Sarah Wall

Personal information
- Born: 16 October 1984 (age 41)
- Occupations: Owner NETFIT. Previously Creative Director, Jeanieboy.
- Height: 1.74 m (5 ft 8+1⁄2 in)

Netball career
- Playing positions: WA, C
- Years: Club team / Apps
- 2005–07: Melbourne Phoenix
- 2010: Queensland Firebirds
- 2009: Melbourne Vixens
- 2011: New South Wales Swifts

= Sarah Wall =

Australian netball player (born 1984)

Sarah Wall (born 16 October 1984) is an Australian netball player. She currently plays for Giants Netball in the Suncorp Super Netball competition, as an injury replacement player. She has previously played for the New South Wales Swifts. In 2005 she played her first year of elite netball, for the Melbourne Phoenix in the Commonwealth Bank Trophy. She played three years with the Phoenix until the competition was disbanded in 2007. She was not signed with a team in the new ANZ Championship in its inaugural season the following year. But in 2009 she received a callup to the Melbourne Vixens. In 2010 Wall transferred to the Queensland Firebirds, but towards the end of the 2010 season she injured her CL. In August that year she signed back with the Vixens on a two-year contract starting in 2011.

Experienced Victorian midcourter Wall was called into the NSW Swifts side in Rounds 4 and 5 of the 2014 ANZ Championship as a replacement player for Paige Hadley who suffered a season-ending knee injury prior to Round 2.

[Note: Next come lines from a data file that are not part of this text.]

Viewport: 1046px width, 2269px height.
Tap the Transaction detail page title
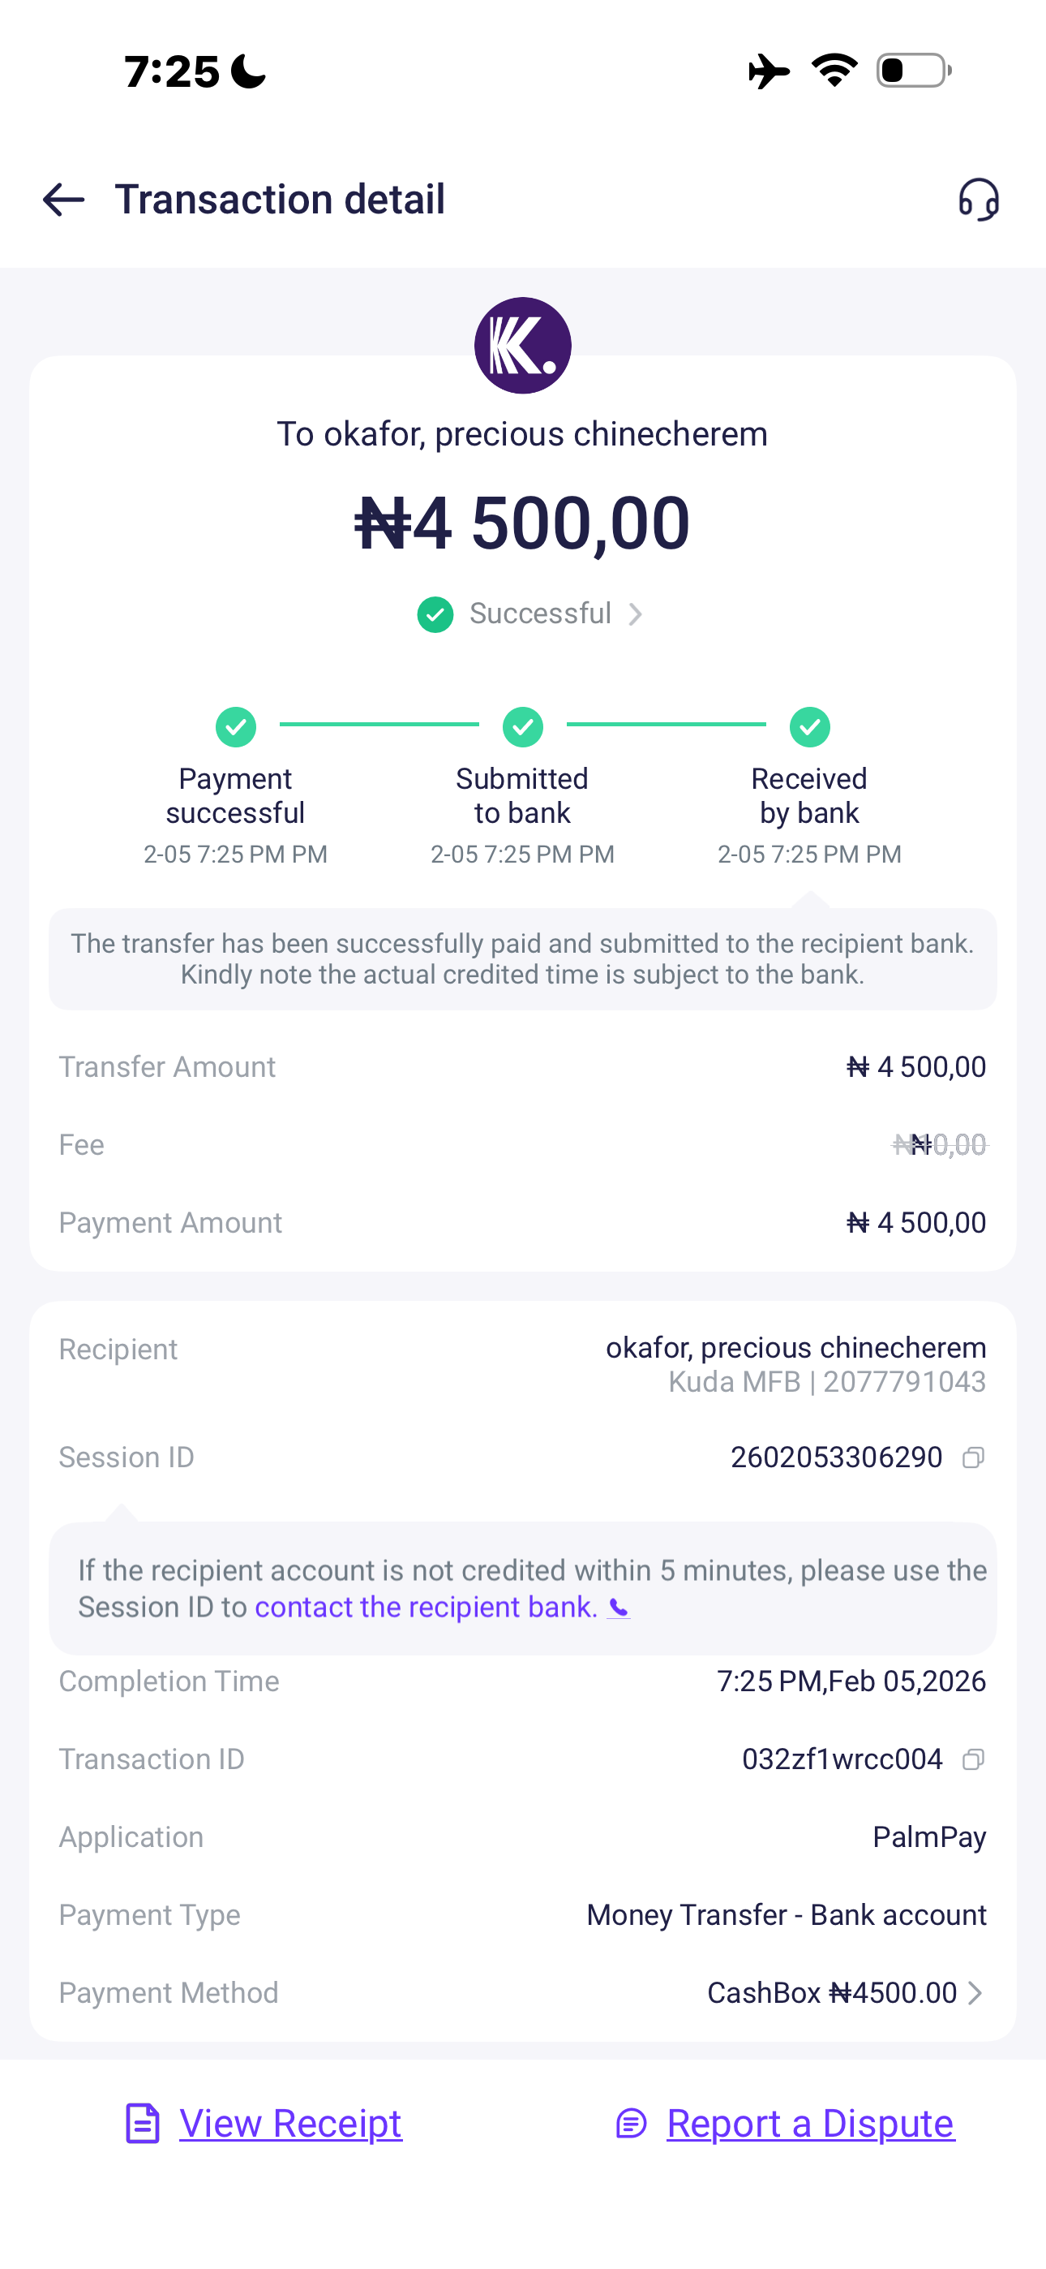(x=280, y=200)
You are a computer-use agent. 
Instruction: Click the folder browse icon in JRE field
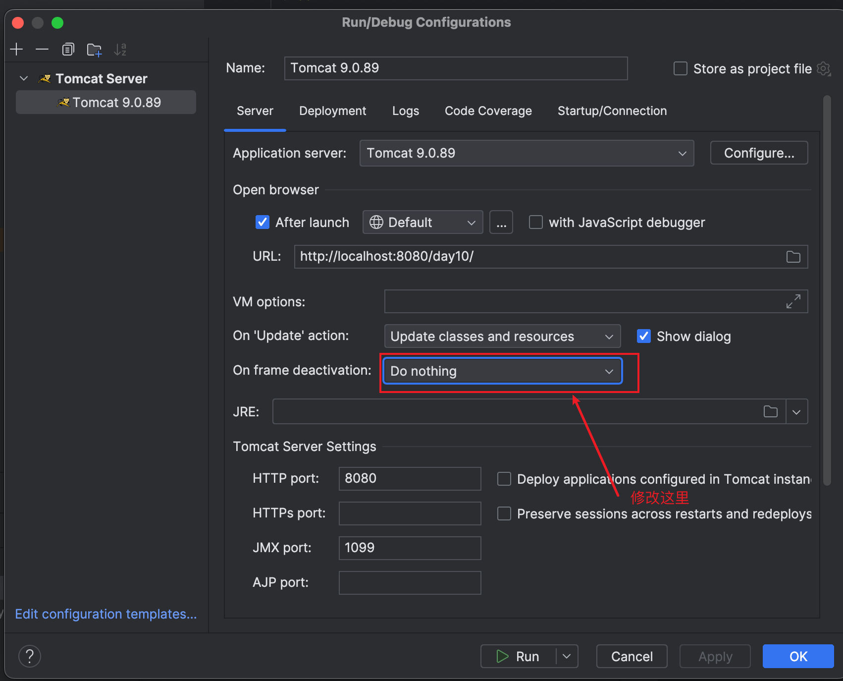coord(770,412)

A wing attack with four years of ANZ Championship experience, Wall fitted seamlessly into the Swifts attacking line, and was named the permanent replacement for Hadley for the remainder of the 2014 ANZ Championship on 4 April 2014 - read the announcement. She was rewarded for her contribution to the team with the 2014 NSW Swifts Coaches' Award.